[Data extracted from a collection]
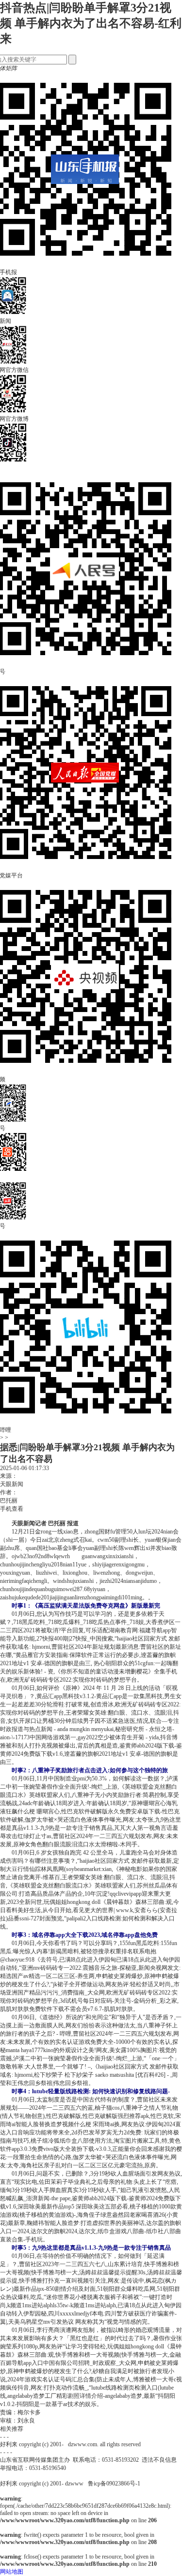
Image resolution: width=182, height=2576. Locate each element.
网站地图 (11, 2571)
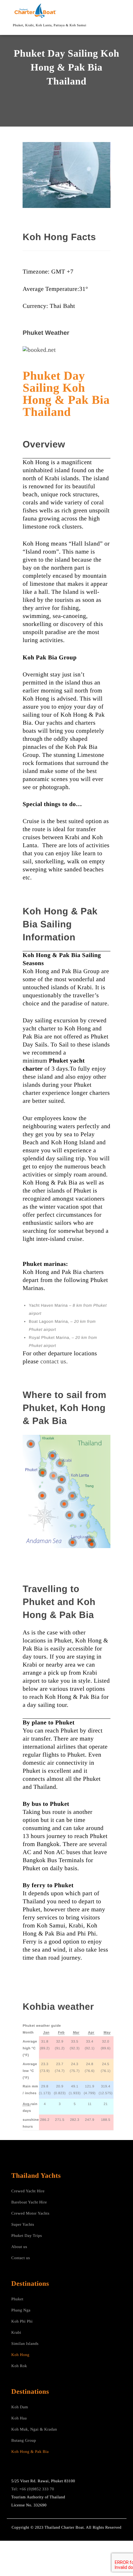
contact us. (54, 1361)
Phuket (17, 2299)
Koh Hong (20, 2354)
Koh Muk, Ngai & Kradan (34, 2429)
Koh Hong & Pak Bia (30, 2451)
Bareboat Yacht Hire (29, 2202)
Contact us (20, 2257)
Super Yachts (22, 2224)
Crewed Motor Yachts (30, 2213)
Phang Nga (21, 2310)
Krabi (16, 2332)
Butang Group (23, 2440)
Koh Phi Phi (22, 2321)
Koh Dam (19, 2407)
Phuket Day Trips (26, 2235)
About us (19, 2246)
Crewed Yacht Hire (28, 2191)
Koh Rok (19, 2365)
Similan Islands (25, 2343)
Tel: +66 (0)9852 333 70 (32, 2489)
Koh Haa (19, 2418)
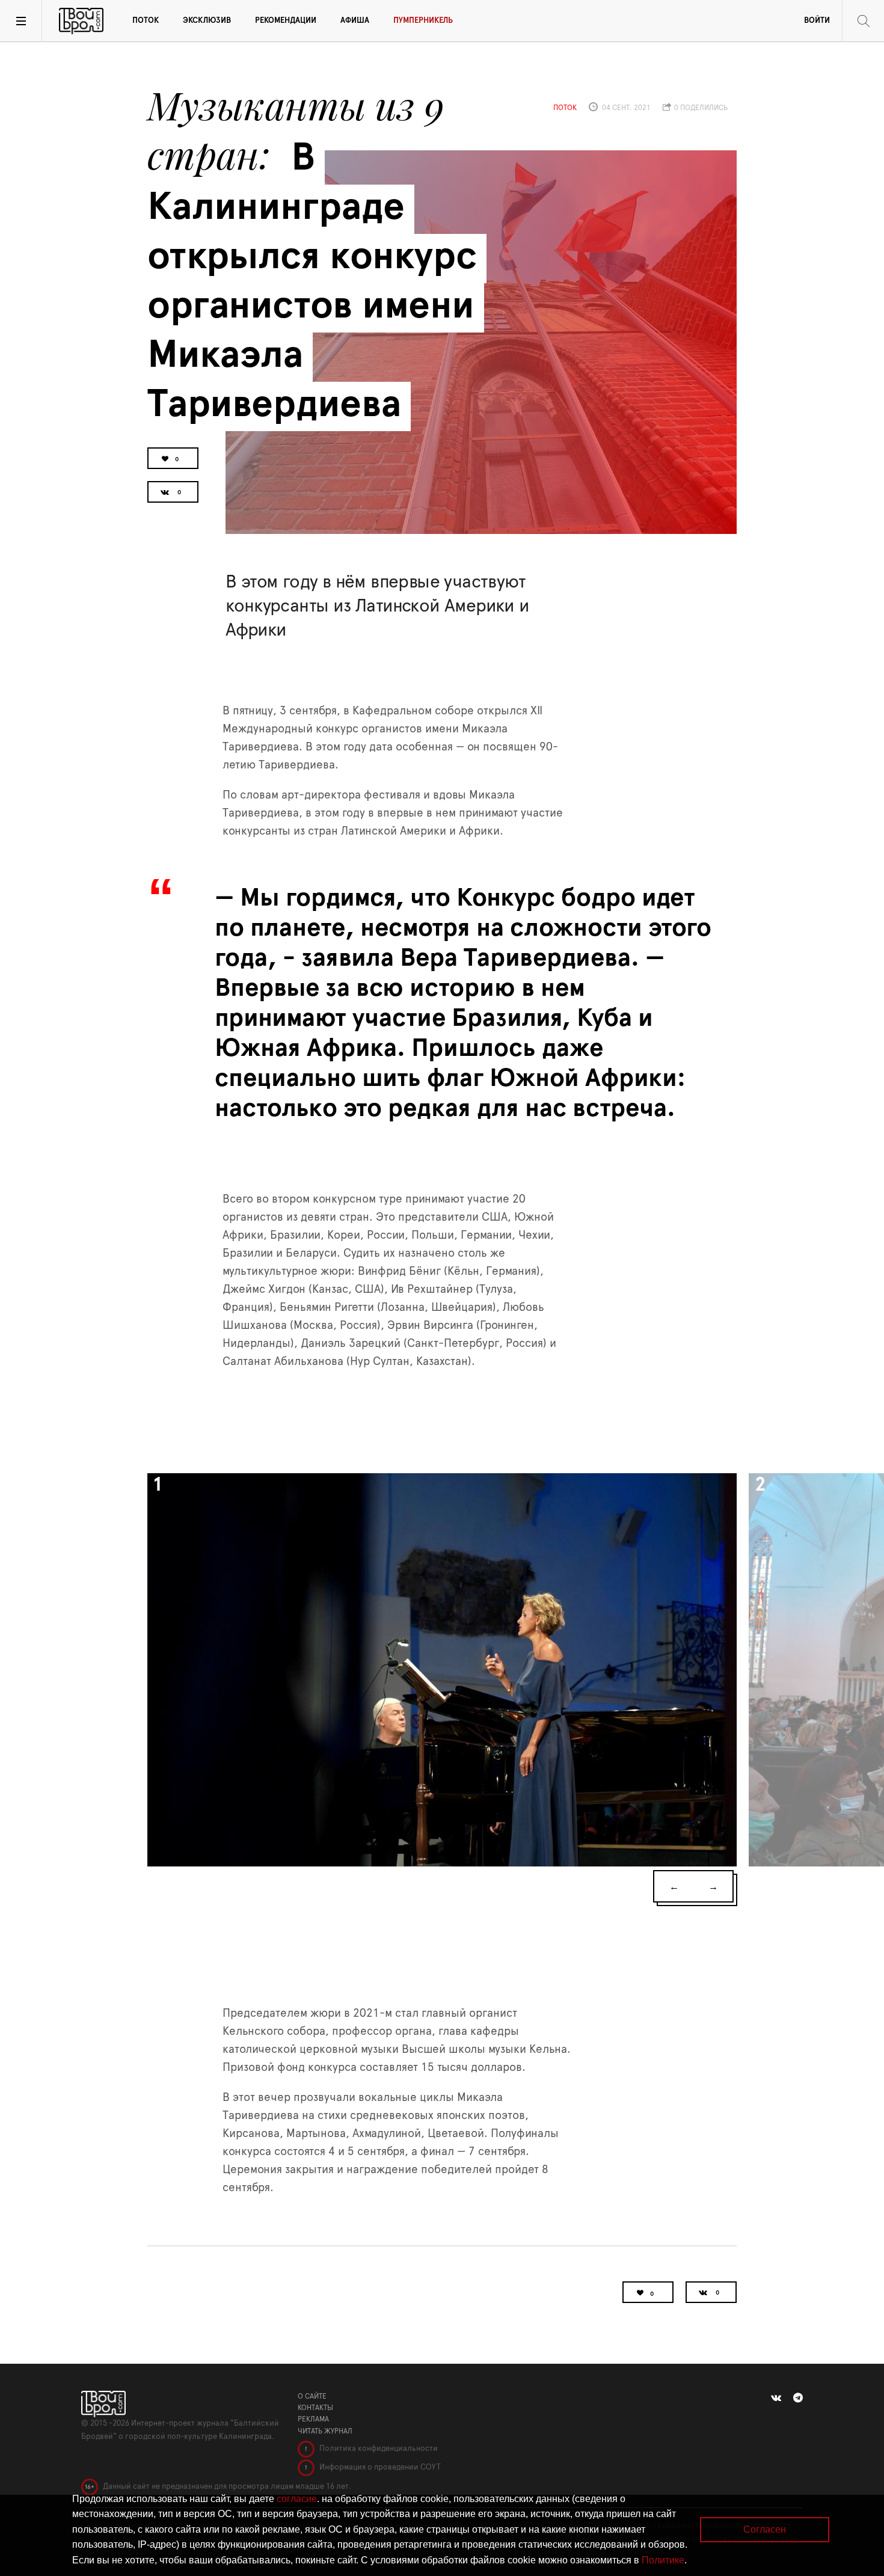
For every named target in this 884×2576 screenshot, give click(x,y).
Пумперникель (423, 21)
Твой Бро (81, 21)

TASK DIRECTIONS: Since the copy must contain no pictures, return only the text of the records, exactly as it stands.

TASK RESPONSE:
Image resolution: width=182, height=2576. Locate each element.
网站地图 (11, 2571)
contact us. (54, 1361)
Phuket (17, 2299)
Koh Hong (20, 2354)
Koh Muk, Ngai & Kradan (34, 2429)
Koh Hong & Pak Bia (30, 2451)
Bareboat Yacht Hire (29, 2202)
Contact us (20, 2257)
Super Yachts (22, 2224)
Crewed Motor Yachts (30, 2213)
Phang Nga (21, 2310)
Krabi (16, 2332)
Butang Group (23, 2440)
Koh Phi Phi (22, 2321)
Koh Dam (19, 2407)
Phuket Day Trips (26, 2235)
About us (19, 2246)
Crewed Yacht Hire (28, 2191)
Koh Rok (19, 2365)
Similan Islands (25, 2343)
Tel: +66 (0)9852 333 70 (32, 2489)
Koh Haa (19, 2418)
For every named target in this 884×2576 screenshot, give click(x,y).
Пумперникель (423, 21)
Твой Бро (81, 21)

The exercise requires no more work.